_Description of the task_
Your answer should be the exact lines of the data below from the one containing "Given: Click the green Share Screen button" through the one containing "Task: Expand the"; please include nothing else.

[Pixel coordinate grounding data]

════════════════════

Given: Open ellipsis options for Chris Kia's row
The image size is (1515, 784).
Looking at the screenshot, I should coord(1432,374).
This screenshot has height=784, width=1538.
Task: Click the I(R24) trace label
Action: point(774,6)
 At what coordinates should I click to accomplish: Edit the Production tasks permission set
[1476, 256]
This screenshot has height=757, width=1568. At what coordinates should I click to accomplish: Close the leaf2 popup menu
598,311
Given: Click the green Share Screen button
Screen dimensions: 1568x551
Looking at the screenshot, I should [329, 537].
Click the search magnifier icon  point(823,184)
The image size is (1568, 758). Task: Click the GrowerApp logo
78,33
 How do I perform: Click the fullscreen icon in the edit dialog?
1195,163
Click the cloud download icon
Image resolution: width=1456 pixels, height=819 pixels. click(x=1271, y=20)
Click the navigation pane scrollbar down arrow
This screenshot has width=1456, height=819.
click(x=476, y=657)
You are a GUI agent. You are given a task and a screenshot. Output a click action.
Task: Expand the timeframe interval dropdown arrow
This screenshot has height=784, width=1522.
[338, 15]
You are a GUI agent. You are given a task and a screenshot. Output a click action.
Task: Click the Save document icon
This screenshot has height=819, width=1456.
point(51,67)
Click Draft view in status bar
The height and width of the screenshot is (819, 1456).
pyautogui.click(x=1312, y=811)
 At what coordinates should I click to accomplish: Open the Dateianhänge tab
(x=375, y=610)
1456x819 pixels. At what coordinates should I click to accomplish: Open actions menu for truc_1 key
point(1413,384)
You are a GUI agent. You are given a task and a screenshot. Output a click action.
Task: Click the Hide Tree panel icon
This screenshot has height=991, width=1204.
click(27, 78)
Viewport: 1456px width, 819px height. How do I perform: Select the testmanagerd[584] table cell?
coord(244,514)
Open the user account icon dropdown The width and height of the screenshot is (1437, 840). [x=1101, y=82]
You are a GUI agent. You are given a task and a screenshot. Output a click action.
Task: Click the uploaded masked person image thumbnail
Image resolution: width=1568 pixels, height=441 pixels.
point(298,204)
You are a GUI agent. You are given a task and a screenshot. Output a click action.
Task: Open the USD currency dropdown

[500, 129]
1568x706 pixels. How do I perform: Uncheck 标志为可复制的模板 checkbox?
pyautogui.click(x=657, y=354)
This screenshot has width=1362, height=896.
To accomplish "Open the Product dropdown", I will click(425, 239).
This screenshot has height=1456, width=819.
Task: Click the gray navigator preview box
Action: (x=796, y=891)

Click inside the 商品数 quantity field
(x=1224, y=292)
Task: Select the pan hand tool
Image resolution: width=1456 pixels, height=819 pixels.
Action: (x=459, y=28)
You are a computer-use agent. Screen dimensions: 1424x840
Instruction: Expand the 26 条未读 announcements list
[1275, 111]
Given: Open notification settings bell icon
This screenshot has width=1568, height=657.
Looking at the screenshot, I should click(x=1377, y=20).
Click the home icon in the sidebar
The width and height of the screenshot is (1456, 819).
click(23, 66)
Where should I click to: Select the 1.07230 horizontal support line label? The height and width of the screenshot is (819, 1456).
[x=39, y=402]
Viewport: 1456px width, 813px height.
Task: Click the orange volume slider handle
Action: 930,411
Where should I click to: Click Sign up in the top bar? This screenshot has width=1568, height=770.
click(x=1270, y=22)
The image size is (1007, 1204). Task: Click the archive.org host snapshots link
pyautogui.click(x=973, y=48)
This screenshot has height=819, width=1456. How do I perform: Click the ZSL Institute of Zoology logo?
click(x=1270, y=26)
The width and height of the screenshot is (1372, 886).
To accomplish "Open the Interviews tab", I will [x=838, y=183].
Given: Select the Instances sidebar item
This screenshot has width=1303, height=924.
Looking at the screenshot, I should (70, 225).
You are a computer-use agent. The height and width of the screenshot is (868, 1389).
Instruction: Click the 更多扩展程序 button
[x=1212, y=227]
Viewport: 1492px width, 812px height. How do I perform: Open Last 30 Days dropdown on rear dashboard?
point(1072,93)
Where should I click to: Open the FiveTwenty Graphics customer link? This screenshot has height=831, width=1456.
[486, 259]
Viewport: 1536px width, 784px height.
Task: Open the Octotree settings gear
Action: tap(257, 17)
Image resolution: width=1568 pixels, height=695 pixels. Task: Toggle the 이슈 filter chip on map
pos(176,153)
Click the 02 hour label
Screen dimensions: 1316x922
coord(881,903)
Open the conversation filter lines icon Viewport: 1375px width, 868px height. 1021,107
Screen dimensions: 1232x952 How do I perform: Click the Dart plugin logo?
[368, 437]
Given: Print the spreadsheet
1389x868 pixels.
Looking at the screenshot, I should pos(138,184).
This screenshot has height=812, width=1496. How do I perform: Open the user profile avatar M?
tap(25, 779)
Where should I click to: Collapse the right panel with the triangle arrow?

════════════════════

_Exercise answer_
Given: Click the green Share Screen button
Screen dimensions: 1568x551
Looking at the screenshot, I should [329, 537].
Click the search magnifier icon  point(823,184)
The image size is (1568, 758). Task: Click the GrowerApp logo
78,33
 How do I perform: Click the fullscreen icon in the edit dialog?
1195,163
Click the cloud download icon
Image resolution: width=1456 pixels, height=819 pixels. click(x=1271, y=20)
Click the navigation pane scrollbar down arrow
This screenshot has width=1456, height=819.
click(x=476, y=657)
You are a GUI agent. You are given a task and a screenshot. Output a click action.
Task: Expand the timeframe interval dropdown arrow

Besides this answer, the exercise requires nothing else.